The second problem with NPF-protocol is that it needed loopback mode to capture sent-packets. LWFs don’t need loopback -- in fact, it would be actively harmful. Let’s use the same diagram to see why. Here’s NPF capturing the receive path in promiscuous mode:
Now let’s see what happens when a unicast packet is received:
Since the packet matches the hardware’s filter, the packet comes up the stack. Then when the packet gets to the protocol layer, NDIS gives the packet to both protocols, tcpip and npf, since both protocols’ packet filters match the packet. So that works well enough.

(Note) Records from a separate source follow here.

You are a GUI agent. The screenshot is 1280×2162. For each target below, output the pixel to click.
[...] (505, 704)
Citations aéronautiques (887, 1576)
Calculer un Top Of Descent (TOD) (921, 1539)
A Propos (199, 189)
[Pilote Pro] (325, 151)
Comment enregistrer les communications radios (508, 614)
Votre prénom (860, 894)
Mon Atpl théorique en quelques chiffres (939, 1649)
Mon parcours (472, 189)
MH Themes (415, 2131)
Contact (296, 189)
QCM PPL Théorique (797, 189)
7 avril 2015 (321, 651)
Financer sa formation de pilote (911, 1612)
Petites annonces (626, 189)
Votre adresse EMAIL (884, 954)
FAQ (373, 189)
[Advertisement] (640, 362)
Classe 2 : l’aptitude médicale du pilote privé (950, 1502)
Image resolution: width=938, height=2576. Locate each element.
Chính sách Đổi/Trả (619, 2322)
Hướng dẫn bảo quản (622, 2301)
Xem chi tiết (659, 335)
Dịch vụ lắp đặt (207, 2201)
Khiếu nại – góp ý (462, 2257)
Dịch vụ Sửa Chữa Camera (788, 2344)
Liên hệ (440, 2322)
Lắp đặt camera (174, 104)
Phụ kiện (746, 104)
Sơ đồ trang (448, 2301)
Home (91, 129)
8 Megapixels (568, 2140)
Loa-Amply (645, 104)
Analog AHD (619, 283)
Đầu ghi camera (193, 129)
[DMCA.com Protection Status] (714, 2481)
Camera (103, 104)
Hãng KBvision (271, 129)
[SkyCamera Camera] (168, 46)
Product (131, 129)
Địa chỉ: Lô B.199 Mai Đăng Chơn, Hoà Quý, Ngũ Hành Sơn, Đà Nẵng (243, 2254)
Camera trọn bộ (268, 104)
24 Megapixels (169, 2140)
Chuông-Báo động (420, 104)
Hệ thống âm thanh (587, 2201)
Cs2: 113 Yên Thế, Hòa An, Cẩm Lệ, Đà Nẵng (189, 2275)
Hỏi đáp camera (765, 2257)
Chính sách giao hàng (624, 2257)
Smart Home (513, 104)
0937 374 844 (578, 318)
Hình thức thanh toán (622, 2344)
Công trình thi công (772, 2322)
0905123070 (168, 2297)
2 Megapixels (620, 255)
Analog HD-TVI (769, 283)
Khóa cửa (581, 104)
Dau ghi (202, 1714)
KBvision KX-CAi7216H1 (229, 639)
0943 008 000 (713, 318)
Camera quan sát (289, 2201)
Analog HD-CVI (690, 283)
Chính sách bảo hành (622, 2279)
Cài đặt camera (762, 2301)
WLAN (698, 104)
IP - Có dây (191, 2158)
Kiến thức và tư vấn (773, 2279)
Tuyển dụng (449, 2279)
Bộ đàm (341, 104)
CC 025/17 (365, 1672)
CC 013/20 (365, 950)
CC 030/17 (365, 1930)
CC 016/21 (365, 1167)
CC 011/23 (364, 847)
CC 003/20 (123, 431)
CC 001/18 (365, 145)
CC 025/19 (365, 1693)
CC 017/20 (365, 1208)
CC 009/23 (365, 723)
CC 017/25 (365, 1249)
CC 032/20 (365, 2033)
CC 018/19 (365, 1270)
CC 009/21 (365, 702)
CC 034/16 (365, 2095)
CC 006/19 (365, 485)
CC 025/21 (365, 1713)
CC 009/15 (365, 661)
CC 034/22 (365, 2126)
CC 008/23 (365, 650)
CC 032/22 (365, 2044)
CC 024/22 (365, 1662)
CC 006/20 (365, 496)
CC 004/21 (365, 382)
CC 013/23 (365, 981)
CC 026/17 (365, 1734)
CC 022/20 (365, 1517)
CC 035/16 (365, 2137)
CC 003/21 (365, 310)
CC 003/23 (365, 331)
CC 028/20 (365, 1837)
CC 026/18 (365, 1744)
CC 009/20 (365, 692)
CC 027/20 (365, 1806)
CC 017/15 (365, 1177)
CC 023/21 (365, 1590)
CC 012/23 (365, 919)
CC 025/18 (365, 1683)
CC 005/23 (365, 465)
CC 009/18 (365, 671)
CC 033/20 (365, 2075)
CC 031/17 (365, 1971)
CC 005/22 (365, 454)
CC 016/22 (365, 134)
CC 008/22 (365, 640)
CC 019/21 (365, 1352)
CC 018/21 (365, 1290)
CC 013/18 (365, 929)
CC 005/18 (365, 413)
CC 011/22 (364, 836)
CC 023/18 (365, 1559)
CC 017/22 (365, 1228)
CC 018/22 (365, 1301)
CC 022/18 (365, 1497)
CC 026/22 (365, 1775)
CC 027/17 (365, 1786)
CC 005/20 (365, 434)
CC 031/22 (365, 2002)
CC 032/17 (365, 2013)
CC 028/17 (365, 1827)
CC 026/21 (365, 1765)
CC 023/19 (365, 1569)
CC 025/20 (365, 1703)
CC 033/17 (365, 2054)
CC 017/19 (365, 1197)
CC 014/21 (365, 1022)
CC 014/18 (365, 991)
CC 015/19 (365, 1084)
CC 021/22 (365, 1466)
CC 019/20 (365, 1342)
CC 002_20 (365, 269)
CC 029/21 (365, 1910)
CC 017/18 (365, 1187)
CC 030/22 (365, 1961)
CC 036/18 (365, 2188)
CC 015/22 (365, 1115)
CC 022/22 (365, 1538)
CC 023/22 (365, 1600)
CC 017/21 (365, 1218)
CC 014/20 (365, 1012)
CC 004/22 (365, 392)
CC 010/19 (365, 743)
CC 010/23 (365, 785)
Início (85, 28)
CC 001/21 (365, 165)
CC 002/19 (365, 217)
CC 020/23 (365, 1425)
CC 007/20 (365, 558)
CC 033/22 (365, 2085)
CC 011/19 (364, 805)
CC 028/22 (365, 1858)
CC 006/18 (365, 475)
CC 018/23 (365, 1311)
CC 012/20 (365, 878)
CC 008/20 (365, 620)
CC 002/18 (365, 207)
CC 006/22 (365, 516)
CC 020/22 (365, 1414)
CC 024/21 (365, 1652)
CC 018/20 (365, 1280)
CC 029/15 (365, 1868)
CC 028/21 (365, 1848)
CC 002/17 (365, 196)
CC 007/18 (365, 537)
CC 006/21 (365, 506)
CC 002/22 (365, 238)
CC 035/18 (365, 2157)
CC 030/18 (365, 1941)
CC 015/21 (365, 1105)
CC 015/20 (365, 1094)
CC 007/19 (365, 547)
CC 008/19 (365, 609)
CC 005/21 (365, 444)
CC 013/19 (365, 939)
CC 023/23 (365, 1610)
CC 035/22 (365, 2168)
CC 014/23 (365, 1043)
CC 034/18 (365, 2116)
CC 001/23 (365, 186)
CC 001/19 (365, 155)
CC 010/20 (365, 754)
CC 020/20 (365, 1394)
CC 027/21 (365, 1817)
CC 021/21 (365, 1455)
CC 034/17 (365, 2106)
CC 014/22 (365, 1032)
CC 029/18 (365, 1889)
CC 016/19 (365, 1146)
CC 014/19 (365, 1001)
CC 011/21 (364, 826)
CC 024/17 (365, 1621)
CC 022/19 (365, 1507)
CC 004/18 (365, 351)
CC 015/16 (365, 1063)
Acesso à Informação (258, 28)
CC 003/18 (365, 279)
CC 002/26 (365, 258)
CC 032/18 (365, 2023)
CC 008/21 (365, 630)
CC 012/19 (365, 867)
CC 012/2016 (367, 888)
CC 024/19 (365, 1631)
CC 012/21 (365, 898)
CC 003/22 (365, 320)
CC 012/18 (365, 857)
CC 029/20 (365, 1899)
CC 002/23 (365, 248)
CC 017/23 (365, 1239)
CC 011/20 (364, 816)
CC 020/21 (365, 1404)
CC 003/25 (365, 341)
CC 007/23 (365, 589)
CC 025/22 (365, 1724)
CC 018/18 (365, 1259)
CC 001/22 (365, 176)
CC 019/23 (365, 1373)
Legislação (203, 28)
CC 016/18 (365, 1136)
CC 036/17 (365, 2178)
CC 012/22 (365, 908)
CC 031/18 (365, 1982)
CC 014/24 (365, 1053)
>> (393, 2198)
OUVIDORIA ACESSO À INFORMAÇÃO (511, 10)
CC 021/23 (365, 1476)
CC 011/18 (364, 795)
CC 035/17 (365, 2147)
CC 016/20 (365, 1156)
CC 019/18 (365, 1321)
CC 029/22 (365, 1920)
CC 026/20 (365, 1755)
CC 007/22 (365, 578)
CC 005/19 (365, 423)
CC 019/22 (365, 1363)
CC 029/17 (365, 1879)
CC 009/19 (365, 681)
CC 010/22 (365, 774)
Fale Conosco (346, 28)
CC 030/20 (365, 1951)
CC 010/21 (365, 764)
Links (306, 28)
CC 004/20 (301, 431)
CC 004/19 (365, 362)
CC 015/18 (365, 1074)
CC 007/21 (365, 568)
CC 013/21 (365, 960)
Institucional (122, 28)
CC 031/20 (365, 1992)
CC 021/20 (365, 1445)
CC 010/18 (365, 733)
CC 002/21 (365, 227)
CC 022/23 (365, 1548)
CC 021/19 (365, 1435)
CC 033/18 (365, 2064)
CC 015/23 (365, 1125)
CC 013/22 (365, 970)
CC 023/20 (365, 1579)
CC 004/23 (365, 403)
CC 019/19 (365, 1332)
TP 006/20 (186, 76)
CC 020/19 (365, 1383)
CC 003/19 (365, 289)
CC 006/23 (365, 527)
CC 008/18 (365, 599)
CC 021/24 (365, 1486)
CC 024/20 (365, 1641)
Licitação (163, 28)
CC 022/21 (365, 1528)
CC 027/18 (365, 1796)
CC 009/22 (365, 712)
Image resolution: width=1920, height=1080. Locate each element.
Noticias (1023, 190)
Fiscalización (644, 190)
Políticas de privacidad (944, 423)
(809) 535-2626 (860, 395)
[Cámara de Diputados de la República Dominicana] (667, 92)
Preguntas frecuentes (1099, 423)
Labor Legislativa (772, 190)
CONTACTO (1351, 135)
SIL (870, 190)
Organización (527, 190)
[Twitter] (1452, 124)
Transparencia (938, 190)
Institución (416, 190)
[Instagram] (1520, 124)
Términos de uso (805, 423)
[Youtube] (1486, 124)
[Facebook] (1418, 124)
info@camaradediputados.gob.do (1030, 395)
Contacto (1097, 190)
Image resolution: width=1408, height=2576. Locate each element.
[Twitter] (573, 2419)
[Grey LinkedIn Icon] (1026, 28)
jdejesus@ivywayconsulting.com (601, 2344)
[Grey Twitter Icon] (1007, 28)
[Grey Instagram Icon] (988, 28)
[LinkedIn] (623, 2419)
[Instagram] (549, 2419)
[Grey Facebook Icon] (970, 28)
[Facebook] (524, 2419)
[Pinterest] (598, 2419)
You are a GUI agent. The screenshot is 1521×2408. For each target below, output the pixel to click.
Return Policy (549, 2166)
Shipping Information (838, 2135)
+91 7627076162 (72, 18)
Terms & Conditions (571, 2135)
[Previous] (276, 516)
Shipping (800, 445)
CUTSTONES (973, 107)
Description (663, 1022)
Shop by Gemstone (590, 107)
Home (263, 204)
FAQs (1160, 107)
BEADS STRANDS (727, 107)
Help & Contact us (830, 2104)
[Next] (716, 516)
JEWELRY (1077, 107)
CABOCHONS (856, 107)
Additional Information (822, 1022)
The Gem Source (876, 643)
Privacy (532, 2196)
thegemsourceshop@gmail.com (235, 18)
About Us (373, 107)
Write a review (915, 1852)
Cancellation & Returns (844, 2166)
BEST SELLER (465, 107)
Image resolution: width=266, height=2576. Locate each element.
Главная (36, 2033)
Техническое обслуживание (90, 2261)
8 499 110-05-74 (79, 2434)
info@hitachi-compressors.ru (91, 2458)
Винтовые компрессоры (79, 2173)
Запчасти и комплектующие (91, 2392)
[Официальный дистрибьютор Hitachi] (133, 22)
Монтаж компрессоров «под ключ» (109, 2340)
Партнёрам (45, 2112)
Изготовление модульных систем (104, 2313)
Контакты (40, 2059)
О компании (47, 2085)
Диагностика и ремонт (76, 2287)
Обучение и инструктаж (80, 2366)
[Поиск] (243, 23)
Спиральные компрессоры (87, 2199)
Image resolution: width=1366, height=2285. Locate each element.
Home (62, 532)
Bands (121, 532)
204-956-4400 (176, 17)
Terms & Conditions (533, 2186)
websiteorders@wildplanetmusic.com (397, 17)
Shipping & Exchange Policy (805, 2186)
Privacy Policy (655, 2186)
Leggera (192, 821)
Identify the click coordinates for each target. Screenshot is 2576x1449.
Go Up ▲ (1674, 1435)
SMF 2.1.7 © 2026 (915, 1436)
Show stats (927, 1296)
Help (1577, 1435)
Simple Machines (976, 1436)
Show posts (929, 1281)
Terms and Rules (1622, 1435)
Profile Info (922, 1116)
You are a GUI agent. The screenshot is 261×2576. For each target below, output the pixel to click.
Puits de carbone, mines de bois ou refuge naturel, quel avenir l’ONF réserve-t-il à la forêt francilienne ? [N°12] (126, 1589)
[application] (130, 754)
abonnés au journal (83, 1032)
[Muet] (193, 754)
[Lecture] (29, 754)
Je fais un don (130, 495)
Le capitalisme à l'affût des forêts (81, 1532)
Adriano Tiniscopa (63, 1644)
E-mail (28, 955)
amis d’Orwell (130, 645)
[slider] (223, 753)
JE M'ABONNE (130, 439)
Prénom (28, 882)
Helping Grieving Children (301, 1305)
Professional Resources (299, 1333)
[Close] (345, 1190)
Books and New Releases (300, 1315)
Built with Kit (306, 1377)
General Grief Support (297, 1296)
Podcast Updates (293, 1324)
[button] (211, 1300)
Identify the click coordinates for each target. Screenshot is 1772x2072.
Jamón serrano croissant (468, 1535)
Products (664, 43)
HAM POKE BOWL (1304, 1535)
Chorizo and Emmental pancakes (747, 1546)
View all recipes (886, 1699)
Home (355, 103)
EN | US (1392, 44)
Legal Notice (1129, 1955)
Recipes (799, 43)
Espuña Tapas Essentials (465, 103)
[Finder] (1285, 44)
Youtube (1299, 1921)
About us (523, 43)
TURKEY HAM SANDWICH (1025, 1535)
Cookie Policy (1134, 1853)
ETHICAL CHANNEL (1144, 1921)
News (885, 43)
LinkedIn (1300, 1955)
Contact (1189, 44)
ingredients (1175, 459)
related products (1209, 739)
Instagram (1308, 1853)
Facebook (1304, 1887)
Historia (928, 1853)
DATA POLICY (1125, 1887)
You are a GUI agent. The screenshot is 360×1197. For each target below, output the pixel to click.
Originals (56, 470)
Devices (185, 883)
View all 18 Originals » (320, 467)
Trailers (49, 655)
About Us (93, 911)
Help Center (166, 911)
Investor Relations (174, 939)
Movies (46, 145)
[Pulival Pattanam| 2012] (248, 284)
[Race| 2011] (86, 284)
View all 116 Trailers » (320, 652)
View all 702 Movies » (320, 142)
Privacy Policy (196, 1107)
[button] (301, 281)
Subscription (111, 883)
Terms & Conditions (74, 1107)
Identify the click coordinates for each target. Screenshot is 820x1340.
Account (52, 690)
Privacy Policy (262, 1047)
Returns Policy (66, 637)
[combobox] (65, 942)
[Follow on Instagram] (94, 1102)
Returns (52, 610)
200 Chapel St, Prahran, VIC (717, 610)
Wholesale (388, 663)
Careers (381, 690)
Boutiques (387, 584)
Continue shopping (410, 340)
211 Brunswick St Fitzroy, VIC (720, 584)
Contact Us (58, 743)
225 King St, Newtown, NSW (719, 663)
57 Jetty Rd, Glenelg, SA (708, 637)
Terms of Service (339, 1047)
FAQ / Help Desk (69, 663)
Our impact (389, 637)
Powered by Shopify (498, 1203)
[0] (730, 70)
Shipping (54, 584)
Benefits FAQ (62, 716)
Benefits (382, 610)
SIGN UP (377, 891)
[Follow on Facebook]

But now the send path is tricky:
tcpip sent a packet, but npf never got a chance to see it! To solve this problem, NDIS added the notion of a “loopback” packet filter flag. This flag is a little bit special, since it doesn’t go to the hardware. Instead, the loopback packet filter tells NDIS to bounce all send-traffic back up the receive path, so that diagnostics tools like npf can see the packets. It looks like this:
Now the loopback path is really only used for diagnostics tools, so we haven’t spent much time optimizing it. And, since it means that all send packets travel across the stack twice (once for the normal send path, and again in the receive path), it has at least double the CPU cost. This is why I said that an NDIS LWF would be able to be capture at a higher throughput than a protocol, since LWFs don’t need the loopback path.
Why not? Why don’t LWFs need loopback? Well if you go back and look at the last few diagrams, you’ll see that all of our LWFs saw all the traffic – both send and receive – without any loopback. So the LWF meets the requirements of seeing all traffic, without needing to bother with loopback. That’s why a LWF should normally never set any loopback flags.
Ok, that email got longer than I wanted, but I hope that clears up some of the questions around the packet filter, the loopback path, and how LWFs are different from protocols. Please let me know if anything wasn’t clear, or if the diagrams didn’t come through.